Fuentetaja, 1997, 1998, 1999, 2003, 2007. 200 páginas.
Manual para la escritura de relatos. Pero bien, no los típicos consejos de ‘Haz que las historias sean interesantes, crea personajes sólidos’ que suelen abundar en este tipo de libros. El autor define su enfoque desde el principio, el tipo de relatos que le gustan y explica cómo escribir bien.
Empieza valorando la sencillez, pidiendo que se aligeren de literatura vacua, de frases grandilocuentes pero que no digan nada. Añade consejos prácticos como la aparición de cocodrilos (metafóricos), reglas de continuidad, como afianzar ideas… todo ello desde un punto de vista práctico, poniendo ejemplos de cómo hay que hacerlo y cómo no y presentando fragmentos de cuentos de autores famosos y destripándolos para ver cómo funcionan.

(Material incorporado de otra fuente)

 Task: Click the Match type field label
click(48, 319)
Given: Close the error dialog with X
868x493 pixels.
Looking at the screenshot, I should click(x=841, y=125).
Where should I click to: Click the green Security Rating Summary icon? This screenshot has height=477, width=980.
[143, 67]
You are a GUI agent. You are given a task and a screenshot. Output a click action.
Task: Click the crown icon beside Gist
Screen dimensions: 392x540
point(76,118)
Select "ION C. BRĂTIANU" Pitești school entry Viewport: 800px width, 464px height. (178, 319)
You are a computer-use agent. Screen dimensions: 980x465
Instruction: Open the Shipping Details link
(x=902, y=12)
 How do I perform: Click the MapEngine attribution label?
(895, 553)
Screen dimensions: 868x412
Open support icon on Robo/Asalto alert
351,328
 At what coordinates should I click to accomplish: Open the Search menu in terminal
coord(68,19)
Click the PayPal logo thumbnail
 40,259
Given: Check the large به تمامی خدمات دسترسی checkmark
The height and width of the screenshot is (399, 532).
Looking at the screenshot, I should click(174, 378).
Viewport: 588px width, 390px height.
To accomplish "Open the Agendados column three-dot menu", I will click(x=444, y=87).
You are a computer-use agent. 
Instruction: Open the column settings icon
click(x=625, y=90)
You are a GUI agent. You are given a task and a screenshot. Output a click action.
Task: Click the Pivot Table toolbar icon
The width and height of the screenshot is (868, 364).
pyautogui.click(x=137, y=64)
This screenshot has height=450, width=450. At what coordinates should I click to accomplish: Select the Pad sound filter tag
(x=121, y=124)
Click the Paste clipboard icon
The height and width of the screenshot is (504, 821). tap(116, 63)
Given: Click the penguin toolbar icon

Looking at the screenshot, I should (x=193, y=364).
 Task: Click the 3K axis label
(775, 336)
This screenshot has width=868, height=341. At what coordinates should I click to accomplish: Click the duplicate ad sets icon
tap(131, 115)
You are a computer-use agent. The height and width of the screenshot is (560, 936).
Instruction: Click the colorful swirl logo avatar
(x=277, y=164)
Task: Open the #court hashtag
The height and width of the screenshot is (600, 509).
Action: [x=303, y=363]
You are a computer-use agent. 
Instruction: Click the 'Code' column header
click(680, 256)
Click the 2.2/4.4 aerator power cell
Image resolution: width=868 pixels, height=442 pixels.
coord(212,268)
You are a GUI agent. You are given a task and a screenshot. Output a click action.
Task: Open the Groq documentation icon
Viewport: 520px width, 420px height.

Se podrá objetar que el arte no puede enseñarse y tampoco aprenderse, y yo soy el primero que está de acuerdo. A un escritor de primera fila le sobran consejos y a quien no tenga talento ningún manual va a dárselo. Pero entre el genio y el inútil hay una amplia gama de grises y ahí siempre viene bien un poco de ayuda. Este libro ofrece una guía bastante sólida.
Muy recomendable.
Cocodrilos
Escribir es cuestión de detalle. Según acabamos de estudiar, los personajes, los objetos, las acciones y los escenarios que dan cuerpo a una historia han de ser únicos y peculiares, y el autor de ficciones debe elegirlos con cuidado, huyendo siempre de lo previsible.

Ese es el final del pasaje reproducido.